Saturday, August 9, 2014

Some site I used to reference a Richard Carrier answer from seems gone (Tapee3i)

So I loaded up the way back machine and snagged the interview.

I had cited it in my life changes through various media thing before.

I totally wouldn't post it here, but I'm worried it might vanish forever.




tabee3i a home for Metaphysical Naturalists
By: Enki, November 5th, 2009
Richard Carrier Richard Carrier is a world-recognized atheist philosopher, teacher, and historian. He holds a Ph.D in Greco-Roman intellectual history from Columbia University. He is best-known as the author of Sense and Goodness without God: A Defense of Metaphysical Naturalism, and for his writings in the Secular Web (also known as the Internet Infidel) where he stayed the editor-in-chief for several years (now emeritus). He is a major contributor to The Empty Tomb and was also featured in the documentary film: The God Who Wasn't There. Dr. Carrier has published many articles in books, magazines and journals and made many appearances across the US and on national television defending sound historical methods and the ethical worldview of secular naturalism.

I have contacted Dr. Carrier and asked him about Metaphysical Naturalism, Christianity, atheism in the Middle East, his political opinions, and personal life.

1- First, let me start by thanking you again for your time. Looking at the various definitions of 'nature' or 'natural' that Keith Augustine has discussed in his thesis "A Defense of Naturalism", I would love to hear your version of the definition.

I discuss this very thoroughly, with entertaining examples, here: Defining the Supernatural I also have a forthcoming paper in Free Inquiry on the very issue of defining naturalism (perhaps next year, it's been languishing in their queue for years already, title "On Defining Naturalism as a Worldview," by last report will appear in the April/May issue of 2010, but it's been bumped before and may again).

2- One of atheism's strengths is being the default position in which it's not a claim but rather a response to a claim. Do you think this strength might get weakened as metaphysical naturalism is not only an assertion about what exists but it goes beyond that to a worldview?

I see it as entirely the other way around: mere atheism is the weaker position.

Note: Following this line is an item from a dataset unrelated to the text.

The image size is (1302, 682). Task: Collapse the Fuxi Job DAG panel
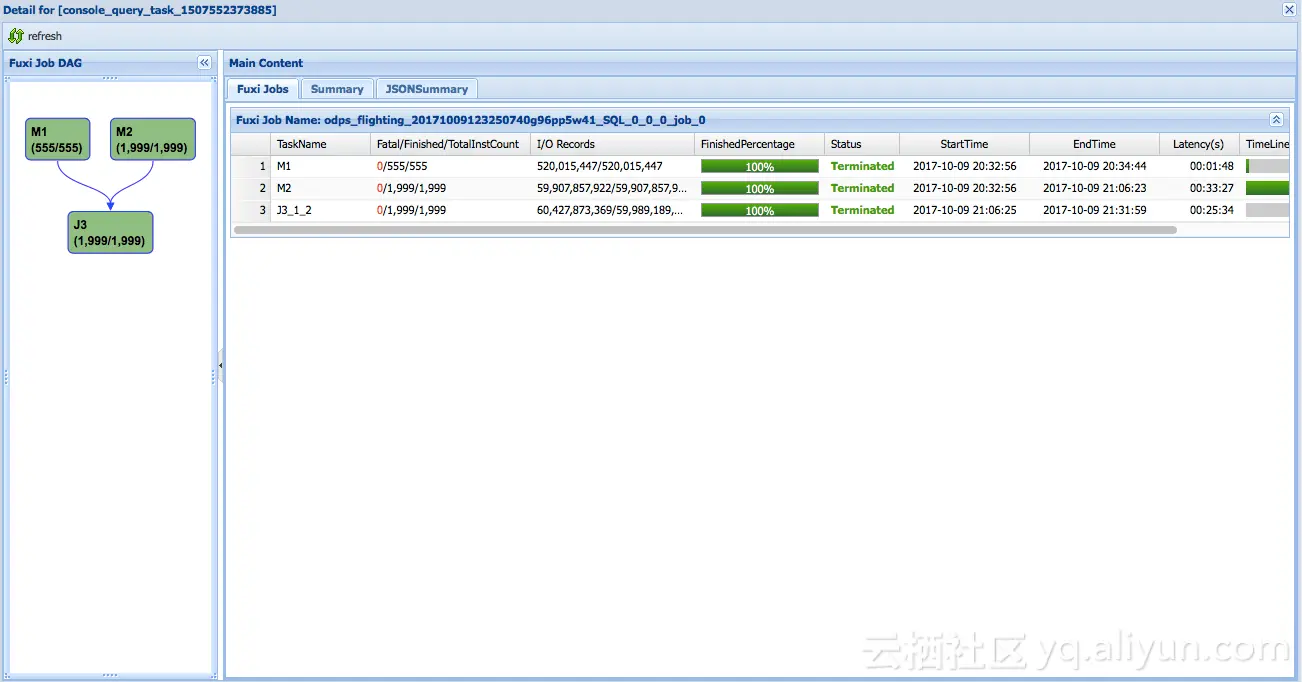pyautogui.click(x=204, y=62)
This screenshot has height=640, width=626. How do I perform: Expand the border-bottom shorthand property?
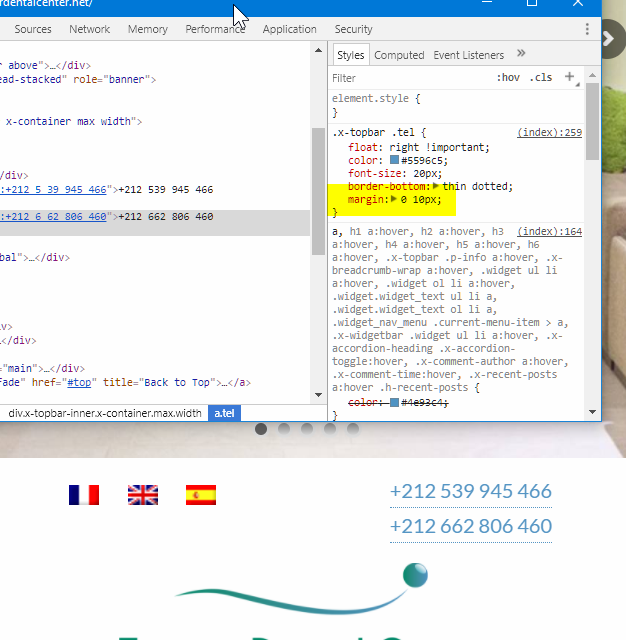436,187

First, you can't go through life without a complete worldview, so in actual fact you have one whether you know it or not (unless you are insane, although often even then), so if you try to go around like a mere atheist, you are de facto going around with a completely unexamined, ill-tested, un-thought-out worldview, which you might not even be aware of even though you rely on it daily. On the one hand, Christians can take advantage of this fact. If they have thought their worldview through better than you have, they can easily expose the failures of yours, which leads to a serious weakness in mere atheism (as I'll explain in a moment). On the other hand, it's just dumb. You shouldn't be going around with a completely unexamined, ill- tested, un-thought-out worldview. Even if there were no religions. Thus, I say, stop doing that and start examining, testing, and thinking out your worldview, instead of pretending you don't have one.

I think the fear is that having a worldview commitment is equated with dogmatism and certainty, which is a fallacy. You can have a tentative worldview, with various components in various stages of uncertainty, and often revise your worldview without embarrassment (scientists do it all the time), even rest from time to time on unresolved sets of options at some points, but you still must have (and do have, whether you know it or not) some idea of the hierarchy of probabilities and possibilities. Even if one element of your worldview is highly uncertain, you are epistemically obligated to make sure it's still the most probable element of all known alternatives. Likewise, if you are unsure between, say, three different ways to answer a question, and so go around assuming any one of them may be correct, you are still epistemically obligated to make sure these options are not only the most probable of all known options but that they are equally probable to each other, otherwise you should be leaning in the direction of the most probable one, to some degree at least. If you do not do this, you will succumb to the folly of assuming all possible answers to a question are equally probable, which is not only nuts, it's a fallacy Christians routinely exploit.

Second, the modern Christian apologetic amounts to this: we have better explanations of all the so-far scientifically unexplained phenomena of the world than you do, therefore it is irrational not to see our worldview as presently the most probably correct. Taking a position of mere atheism is not only of no use against that apologetic, it's actually immediately defeated by it. There is only one way to validly respond to it. You have to prove the central premise false: they do not have better explanations of all the so- far scientifically unexplained phenomena of the world than we do. You can do this by agnostically articulating several equally good explanations, but at some point that just becomes pedantic and naive, because if you really did it competently, you'd realize even those "equally good" explanations, all of them, are defeated by an explanation that is in fact better. Thus, agnosticism is defeated by naturalism. Therefore it is agnosticism (and equivalently weak atheism) that is the weaker argument, not the other way around. And just as naturalism defeats agnosticism, it also a fortiori defeats Christianity by using their own apologetic against them: no, sir, in point of fact we have better explanations of all the so-far scientifically unexplained phenomena of the world than you do, therefore it is irrational not to see our worldview as presently the most probably correct.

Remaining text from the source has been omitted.